Harold Monro
(1879–1932)
Harold Monro (1879–1932): poet, editor, publisher and bookseller. In 1913 he founded the Poetry Bookshop at 35 Devonshire Street, London, where poets would meet and give readings and lectures. In 1912 he briefly edited The Poetry Review for the Poetry Society; then his own periodicals, Poetry and Drama, 1913–15, and The Chapbook (originally The Monthly Chapbook), 1919–25. From the Poetry Bookshop, Monro would put out a remarkable mix of publications including the five volumes of Georgian Poetry, ed. by Edward Marsh (1872–1953), between 1912 and 1922 (popular anthologies which sold in the region of 15,000 copies), the English edition of Des Imagistes, and the first volumes by writers including Richard Aldington, F. S. Flint and Robert Graves, along with some of his own collections including Children of Love (1915) and Strange Meetings (1917). TSE was to accept The Winter Solstice for publication by Faber & Gwyer as no. 13 of the Ariel Poems.

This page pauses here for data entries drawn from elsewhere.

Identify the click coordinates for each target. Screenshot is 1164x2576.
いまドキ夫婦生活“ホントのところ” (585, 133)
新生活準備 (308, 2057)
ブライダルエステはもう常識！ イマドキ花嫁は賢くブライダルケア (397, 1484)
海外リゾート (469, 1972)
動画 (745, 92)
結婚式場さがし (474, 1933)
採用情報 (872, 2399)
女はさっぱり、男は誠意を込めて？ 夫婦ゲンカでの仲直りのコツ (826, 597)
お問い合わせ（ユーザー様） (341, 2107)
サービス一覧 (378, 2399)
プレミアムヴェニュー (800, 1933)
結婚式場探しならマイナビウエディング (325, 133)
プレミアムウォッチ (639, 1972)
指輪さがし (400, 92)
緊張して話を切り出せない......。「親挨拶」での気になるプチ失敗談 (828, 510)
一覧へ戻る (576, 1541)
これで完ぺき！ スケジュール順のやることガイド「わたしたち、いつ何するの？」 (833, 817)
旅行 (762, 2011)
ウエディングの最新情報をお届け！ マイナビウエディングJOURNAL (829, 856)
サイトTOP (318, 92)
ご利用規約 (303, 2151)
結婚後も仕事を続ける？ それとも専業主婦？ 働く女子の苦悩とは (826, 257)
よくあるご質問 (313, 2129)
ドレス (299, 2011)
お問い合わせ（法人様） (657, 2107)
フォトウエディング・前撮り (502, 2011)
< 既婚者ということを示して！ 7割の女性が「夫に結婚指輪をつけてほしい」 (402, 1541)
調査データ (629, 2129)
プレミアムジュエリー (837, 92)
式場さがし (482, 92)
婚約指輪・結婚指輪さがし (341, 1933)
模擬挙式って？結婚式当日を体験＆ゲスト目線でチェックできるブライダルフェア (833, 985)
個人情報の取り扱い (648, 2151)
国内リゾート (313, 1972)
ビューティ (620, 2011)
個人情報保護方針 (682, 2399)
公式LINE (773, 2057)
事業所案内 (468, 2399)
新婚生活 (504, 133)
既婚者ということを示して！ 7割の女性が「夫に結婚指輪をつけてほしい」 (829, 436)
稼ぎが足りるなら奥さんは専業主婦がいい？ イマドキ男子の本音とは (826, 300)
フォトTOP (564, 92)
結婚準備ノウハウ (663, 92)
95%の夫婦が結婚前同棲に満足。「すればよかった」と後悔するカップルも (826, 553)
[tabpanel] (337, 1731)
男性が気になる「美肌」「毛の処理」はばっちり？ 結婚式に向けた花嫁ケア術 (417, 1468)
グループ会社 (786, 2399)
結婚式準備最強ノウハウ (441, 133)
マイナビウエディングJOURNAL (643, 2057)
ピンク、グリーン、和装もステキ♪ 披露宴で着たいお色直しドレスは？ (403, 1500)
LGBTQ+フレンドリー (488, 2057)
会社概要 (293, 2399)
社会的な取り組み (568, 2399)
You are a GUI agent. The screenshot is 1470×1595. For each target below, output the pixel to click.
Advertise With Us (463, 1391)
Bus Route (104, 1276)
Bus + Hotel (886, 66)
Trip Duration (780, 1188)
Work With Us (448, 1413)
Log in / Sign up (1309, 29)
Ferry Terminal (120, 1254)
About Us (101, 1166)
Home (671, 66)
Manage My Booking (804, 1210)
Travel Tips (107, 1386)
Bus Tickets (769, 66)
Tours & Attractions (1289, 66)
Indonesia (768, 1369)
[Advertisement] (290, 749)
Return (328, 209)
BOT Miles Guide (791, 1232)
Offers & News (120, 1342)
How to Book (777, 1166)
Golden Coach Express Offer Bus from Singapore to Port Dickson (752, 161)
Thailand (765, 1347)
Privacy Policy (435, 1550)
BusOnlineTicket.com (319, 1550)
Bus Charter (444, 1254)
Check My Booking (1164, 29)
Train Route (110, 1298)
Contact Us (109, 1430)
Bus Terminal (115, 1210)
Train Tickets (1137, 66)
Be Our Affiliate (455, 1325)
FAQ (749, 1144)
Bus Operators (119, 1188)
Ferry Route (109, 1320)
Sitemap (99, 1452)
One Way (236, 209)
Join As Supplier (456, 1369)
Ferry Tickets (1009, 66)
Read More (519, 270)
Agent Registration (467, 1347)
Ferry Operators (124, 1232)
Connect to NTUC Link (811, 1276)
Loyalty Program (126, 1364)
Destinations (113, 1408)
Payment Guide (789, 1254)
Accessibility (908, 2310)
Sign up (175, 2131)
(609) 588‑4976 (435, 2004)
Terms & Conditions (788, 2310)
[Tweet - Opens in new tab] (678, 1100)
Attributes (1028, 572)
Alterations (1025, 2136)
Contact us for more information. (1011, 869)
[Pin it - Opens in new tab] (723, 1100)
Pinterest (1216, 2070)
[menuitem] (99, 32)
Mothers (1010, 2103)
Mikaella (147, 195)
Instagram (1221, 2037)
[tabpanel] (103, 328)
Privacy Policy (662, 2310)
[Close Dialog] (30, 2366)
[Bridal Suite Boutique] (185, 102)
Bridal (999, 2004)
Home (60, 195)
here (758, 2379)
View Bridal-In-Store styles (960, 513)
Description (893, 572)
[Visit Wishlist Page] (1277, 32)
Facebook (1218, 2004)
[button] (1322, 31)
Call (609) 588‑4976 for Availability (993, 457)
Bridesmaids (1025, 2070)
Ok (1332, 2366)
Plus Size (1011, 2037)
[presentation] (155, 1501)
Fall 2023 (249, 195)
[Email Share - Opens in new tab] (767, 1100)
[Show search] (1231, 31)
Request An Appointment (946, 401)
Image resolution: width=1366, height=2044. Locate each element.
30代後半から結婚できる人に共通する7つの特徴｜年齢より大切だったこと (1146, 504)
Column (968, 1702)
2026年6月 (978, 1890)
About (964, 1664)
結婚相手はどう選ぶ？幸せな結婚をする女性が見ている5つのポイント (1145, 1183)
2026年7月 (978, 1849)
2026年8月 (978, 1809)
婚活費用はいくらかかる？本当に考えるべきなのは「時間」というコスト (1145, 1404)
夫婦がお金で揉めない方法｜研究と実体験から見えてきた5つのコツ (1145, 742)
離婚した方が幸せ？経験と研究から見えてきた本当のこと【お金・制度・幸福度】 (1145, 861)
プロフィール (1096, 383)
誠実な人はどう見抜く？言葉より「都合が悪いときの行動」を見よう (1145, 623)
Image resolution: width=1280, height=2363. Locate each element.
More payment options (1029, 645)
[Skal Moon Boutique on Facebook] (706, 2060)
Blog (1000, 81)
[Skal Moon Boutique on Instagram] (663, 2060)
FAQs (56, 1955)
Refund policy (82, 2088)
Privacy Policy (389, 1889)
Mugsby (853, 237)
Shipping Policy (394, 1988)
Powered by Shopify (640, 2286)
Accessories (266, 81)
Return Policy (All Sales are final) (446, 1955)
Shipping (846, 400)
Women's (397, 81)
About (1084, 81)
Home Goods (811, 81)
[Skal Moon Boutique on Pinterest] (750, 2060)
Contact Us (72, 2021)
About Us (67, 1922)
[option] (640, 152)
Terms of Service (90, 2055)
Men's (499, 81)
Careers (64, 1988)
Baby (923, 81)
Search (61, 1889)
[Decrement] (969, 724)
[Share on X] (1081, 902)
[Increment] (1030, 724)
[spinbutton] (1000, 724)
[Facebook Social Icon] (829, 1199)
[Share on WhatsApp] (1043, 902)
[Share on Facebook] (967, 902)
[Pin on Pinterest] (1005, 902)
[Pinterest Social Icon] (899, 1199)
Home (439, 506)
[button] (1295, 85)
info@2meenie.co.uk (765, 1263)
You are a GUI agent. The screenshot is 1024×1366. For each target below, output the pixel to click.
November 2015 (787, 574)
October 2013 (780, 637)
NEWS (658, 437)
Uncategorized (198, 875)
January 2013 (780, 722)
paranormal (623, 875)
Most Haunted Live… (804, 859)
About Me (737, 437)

Though a homosexual, Monro was to marry the sister of a friend, 1903–16; and in 1920 he wed Alida Klemantaski (daughter of a Polish–Jewish trader), with whom he never cohabited but who was ever loving and supportive to him: both of them endeared themselves to Eliot, who would occasionally use the premises of the Poetry Bookshop for meetings of contributors to the Criterion. After Monro’s death, TSE wrote a critical note for The Collected Poems of Harold Monro, ed. Alida Monro (1933), xiii–xvi. See further Joy Grant, Harold Monro and the Poetry Bookshop (1967); and Dominic Hibberd, Harold Monro: Poet of the New Age (2001).